▶ [SOURCE TEXT]
- - - -

Everyone loves to get something for free. It’s just human. Additionally, people have a tendency to maximize the return on an investment as much as possible. When something appears to require no tangible resources from a consumer to produce, said consumer will try to get as much of the potential benefit as they can. Once a limit to the return on free investment is established, or a cost to obtaining the benefit is imposed, reasonable people will respect the rules of the transaction and either pay up or opt out of the transaction altogether.
None of this is new, it’s as old as currency itself. Open source is a relatively new concept, and is often misunderstood in a variety of ways. A common misconception is that open source is equivalent to free labor, that users are entitled to having feature requests implemented, and that open source developers owe them something. Essentially, open source has bred a new form of entitlement.

- - - -

▶ [RECORDED DATA]
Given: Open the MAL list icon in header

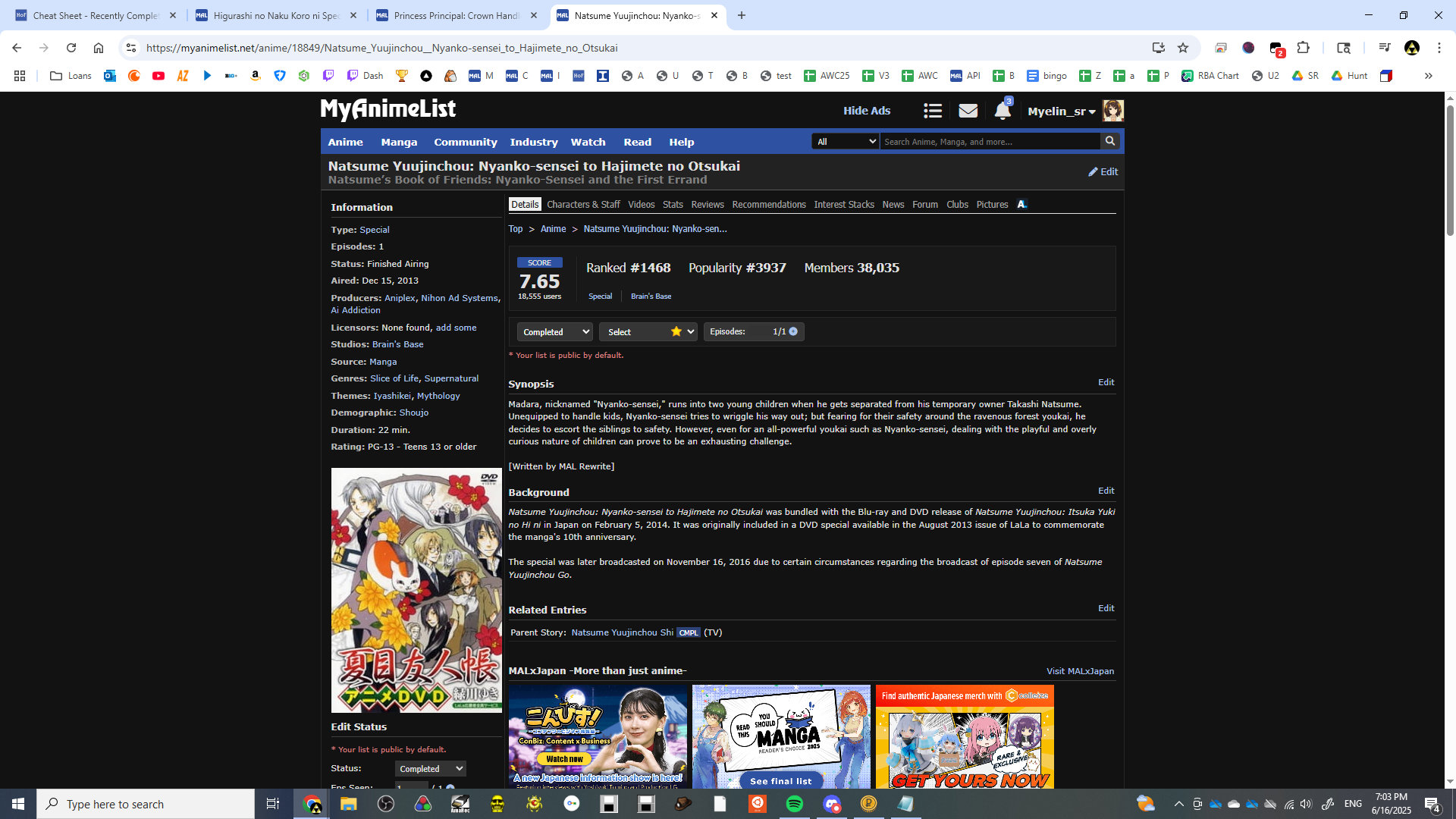Looking at the screenshot, I should tap(932, 111).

- - - -

▶ [PROMPT A] Output everything in the passage on open source entitlement from "None of this" down to "form of entitlement.", keeping the wording unchanged.
▶ [PROMPT B] According to the passage on open source entitlement, what has open source bred?
▶ [PROMPT C] Take the passage on open source entitlement further, continuing from its last sentence.

▶ [EXPECTED OUTPUT A]
None of this is new, it’s as old as currency itself. Open source is a relatively new concept, and is often misunderstood in a variety of ways. A common misconception is that open source is equivalent to free labor, that users are entitled to having feature requests implemented, and that open source developers owe them something. Essentially, open source has bred a new form of entitlement.

▶ [EXPECTED OUTPUT B] A new form of entitlement.

▶ [EXPECTED OUTPUT C]
Open source is not same as free software
First, let’s clear up the most common misconception: “open source” is not a synonym for “free software.” Open source means that a software project is developed openly. Generally, this means that people who have a license to use a piece of software also have access to the source code. That typically means, at minimum, software license holders are free to modify the source code for their own means. Many open source licenses also entitle license holders to redistribute the source code, modified or unmodified, but this is not strictly required.
Free software, in the FSF sense of the term, refers to the rights of the users of the software. It’s “free” as in “freedom.” I suggest reading about the four freedoms on the FSF’s website for a more detailed explanation. Monetary price is orthogonal to the concept of free software. The only real problem with this is the confusion resulting from the terminology; it’s not immediately clear that free software can cost money. This immediately calls into question how anyone can make money with free software, but that is outside the scope of this blog post.
In any case, neither open source nor free software means anything with regards to the monetary value of software or obtaining a license for it. The former term describes a development model, and latter is a philosophy. The confusion behind both of these terms is primarily exacerbated by fact that the majority of both free and open source software is distributed at no cost. But, nobody is really complaining about that.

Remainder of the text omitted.